Humans need labels for themselves in order to get some idea of where they fit in life.

Sure there is the point where the label becomes to important and people get lost, but then there is also the other point where without the label one is lost as well.

Again, view image above.


Jason, you are not the most settled of people. You have moved about the country a lot over the past what 5 years? Washington, or was it Oregon? California not to long ago (rather close to me I recall) and now Colorado.

Your love-life sorta resembles the rest of your life.... Always on the move, never settling down for the long haul.

I have no idea what motivates the moving around bit.... Witness protection program? Running from someone (running from self)? Easily bored and need new adventures? What other potentials can exist there?

This may be something you need to think about and ask yourself all sorts of questions, then try to step outside of the situation and see how it affects other aspects of your life.

Now you're 40. I'm sure a lot of people will tell you 'its just a number, don't worry about it' but not to long ago I hit the magical Four Oh and I know that it has an emotional impact. It feels like millions of miles away from Thirty-something even if its thirty~nine.

Curiously, the last time you were here you were looking for gay bars, hook-ups with guys... I haven no idea if you found what you wanted... but there was this similar current of wanting to understand who and what you are - and a touch of the old 'fuck it' and run on to something else.

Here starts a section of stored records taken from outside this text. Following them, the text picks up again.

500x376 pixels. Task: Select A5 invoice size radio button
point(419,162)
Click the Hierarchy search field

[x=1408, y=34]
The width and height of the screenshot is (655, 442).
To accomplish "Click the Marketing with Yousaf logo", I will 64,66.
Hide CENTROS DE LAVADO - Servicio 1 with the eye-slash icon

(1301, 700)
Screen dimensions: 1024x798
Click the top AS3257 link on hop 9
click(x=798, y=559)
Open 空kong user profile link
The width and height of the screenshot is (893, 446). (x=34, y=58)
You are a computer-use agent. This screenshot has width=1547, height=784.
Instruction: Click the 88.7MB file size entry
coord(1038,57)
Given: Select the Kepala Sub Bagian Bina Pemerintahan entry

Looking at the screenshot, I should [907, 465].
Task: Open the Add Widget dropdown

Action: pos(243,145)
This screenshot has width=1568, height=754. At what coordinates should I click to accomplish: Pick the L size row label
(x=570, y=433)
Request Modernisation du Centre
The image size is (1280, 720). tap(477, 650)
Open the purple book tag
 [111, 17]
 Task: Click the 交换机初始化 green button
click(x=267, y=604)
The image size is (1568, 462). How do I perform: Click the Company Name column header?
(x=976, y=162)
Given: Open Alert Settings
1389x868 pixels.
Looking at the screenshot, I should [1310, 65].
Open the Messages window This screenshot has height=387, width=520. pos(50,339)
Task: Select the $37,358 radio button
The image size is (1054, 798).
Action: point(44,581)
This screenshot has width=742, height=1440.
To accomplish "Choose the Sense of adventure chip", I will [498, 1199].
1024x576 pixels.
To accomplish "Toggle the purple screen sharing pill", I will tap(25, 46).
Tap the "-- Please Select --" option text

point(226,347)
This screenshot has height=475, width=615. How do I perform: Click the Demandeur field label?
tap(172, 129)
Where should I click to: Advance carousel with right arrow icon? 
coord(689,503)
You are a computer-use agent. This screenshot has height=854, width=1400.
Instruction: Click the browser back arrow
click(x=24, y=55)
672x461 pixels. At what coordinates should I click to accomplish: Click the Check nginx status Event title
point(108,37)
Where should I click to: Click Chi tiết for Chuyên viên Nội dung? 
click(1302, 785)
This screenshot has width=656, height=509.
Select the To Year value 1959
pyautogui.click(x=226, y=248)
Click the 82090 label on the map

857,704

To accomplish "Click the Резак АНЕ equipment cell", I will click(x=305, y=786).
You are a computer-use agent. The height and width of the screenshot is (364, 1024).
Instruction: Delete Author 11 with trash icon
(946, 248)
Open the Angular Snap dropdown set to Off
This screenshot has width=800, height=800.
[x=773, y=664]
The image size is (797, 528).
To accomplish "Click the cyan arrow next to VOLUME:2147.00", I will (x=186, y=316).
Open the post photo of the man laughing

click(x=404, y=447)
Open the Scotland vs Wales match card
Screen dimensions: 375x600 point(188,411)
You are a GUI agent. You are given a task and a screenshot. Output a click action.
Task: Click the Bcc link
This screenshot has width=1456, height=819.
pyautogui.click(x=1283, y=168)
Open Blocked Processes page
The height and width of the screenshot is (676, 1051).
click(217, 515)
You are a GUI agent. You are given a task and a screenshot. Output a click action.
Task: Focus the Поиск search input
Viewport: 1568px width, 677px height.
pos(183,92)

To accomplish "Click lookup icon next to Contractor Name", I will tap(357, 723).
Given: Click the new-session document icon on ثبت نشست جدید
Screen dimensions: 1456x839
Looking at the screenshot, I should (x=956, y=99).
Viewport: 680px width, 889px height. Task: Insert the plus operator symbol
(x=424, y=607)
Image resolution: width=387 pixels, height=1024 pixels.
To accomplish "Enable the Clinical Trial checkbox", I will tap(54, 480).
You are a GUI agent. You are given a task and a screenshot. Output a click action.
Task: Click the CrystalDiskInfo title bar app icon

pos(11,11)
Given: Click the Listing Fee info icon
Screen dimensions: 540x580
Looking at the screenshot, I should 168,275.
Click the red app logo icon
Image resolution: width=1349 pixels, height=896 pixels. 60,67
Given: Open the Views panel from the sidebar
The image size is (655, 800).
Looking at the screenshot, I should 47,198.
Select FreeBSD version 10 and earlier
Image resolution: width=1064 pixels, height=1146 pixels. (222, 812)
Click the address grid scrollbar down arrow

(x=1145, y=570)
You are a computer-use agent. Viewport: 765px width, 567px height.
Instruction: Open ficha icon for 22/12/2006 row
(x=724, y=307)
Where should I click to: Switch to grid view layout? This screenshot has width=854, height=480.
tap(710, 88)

I have to wonder if you ever did the whole serious sit down and talk with yourself to find out who Jason really is. Maybe you need that talk now, need to get to know who YOU are and come to terms with that person.

This label thing becomes important as self identity. Granted some people take it way to seriously and let the label dictate their every breath... but those without a few lables to kind of give names to the map of life end up spinning their wheels, going in circles and ever finding full satisfaction in life.